Column: Jamari Traylor learns from punishment

Backup forward scores career-high 10 points in return

Kansas forward Jamari Traylor rejects a shot from TCU guard Christian Gore during the second half on Saturday, Feb. 15, 2014 at Allen Fieldhouse.

KANSAS 95, TCU 65

Box score

Membership on a team, any team, is a privilege, not a right. Jamari Traylor, Kansas University’s third-year sophomore reserve forward, did something to have that privilege revoked for a game that his teammates lost without him.

Traylor got off to a lousy start Saturday in a 95-65 victory against TCU, his first game out of the penalty box. He said he and the guards didn’t communicate well on how to guard screens and that his coach, Bill Self, happened to notice.

“He let me know on the court and off the court,” Traylor said in a way that left little doubt as to the coach’s tone.

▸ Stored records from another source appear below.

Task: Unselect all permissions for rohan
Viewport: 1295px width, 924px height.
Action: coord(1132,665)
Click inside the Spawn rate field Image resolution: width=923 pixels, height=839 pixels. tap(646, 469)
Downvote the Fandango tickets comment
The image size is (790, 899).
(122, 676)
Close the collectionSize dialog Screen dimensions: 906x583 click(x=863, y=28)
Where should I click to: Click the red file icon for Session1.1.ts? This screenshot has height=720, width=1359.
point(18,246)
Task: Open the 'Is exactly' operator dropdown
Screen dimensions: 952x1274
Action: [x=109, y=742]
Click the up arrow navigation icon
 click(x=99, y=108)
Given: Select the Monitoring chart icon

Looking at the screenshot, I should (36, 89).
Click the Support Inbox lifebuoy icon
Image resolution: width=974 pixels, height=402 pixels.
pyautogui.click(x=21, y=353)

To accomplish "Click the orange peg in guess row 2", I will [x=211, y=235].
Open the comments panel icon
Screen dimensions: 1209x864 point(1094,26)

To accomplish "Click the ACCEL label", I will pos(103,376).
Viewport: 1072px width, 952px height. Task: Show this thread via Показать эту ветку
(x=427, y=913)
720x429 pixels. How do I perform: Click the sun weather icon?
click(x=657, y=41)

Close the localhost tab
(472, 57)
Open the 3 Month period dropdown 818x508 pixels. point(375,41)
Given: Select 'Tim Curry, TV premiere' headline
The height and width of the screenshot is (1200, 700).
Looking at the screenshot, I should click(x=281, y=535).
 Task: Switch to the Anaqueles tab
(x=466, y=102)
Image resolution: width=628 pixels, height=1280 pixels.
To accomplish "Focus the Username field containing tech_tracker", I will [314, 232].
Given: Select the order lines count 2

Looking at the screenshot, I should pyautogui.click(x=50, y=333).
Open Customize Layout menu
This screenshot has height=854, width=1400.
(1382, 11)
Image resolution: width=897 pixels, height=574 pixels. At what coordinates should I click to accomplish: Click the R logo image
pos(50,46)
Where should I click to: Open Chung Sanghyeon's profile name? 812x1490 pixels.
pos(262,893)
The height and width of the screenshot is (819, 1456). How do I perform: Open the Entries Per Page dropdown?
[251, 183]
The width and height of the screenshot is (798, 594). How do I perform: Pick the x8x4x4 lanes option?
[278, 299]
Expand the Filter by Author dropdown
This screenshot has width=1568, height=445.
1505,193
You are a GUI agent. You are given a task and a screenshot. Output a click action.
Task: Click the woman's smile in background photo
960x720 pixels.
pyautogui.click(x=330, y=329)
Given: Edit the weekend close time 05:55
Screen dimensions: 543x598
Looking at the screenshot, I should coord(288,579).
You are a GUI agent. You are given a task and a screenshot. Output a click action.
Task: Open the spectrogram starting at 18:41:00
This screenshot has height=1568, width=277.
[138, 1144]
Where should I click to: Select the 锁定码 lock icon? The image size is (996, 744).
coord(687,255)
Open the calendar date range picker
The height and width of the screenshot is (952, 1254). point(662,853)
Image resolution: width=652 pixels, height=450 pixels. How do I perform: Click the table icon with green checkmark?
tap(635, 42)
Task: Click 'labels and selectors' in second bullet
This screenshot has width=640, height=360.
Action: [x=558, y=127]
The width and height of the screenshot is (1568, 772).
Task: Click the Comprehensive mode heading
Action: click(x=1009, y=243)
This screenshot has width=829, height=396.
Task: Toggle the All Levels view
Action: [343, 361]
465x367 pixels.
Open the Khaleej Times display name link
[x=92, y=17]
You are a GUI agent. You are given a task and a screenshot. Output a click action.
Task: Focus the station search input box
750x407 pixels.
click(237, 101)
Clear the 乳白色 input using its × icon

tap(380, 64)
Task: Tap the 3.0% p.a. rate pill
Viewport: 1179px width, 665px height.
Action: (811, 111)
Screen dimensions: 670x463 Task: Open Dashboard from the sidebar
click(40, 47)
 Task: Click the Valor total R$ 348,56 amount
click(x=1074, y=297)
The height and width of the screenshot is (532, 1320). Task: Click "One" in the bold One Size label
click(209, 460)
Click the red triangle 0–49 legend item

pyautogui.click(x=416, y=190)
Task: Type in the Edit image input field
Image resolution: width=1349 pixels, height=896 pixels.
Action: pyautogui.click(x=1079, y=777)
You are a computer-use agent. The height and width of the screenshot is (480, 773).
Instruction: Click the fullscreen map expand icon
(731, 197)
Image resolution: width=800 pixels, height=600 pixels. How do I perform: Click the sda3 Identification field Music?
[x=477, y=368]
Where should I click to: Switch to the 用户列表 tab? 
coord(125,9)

Traylor shook off the slow start and put together one of his better games in a Kansas uniform. Decidedly stronger and quicker than most of TCU’s inside players, Traylor used those advantages to score a career-high 10 points to go with eight rebounds and a blocked shot.

He worked like a man trying to get out of debt to those with whom he is close. There is a reason for that. He owed his teammates.

Traylor’s defense could have come in handy in a Monday’s overtime loss at Kansas State, which at times attacked the basket with an ease that rivaled a layup drill.

“I at least would have tried to foul somebody,” Traylor said of how he could have helped slow down the procession to the hoop.

The only replays in sports are those on TV. Kansas had its shot at Kansas State and didn’t get it done. Traylor is left to think about woulda, coulda, shoulda, never a pleasant place for the mind to drift.

“It was definitely a physical game with K-State, and I think if I was out there we would have had a better chance to win,” Traylor said. “I definitely let my team down and everybody down.”

Traylor said whatever it was he did to draw the one-game benching “is between me and coach.”

Traylor also said if he had been in charge of meting out the punishment, he would have reached a different decision.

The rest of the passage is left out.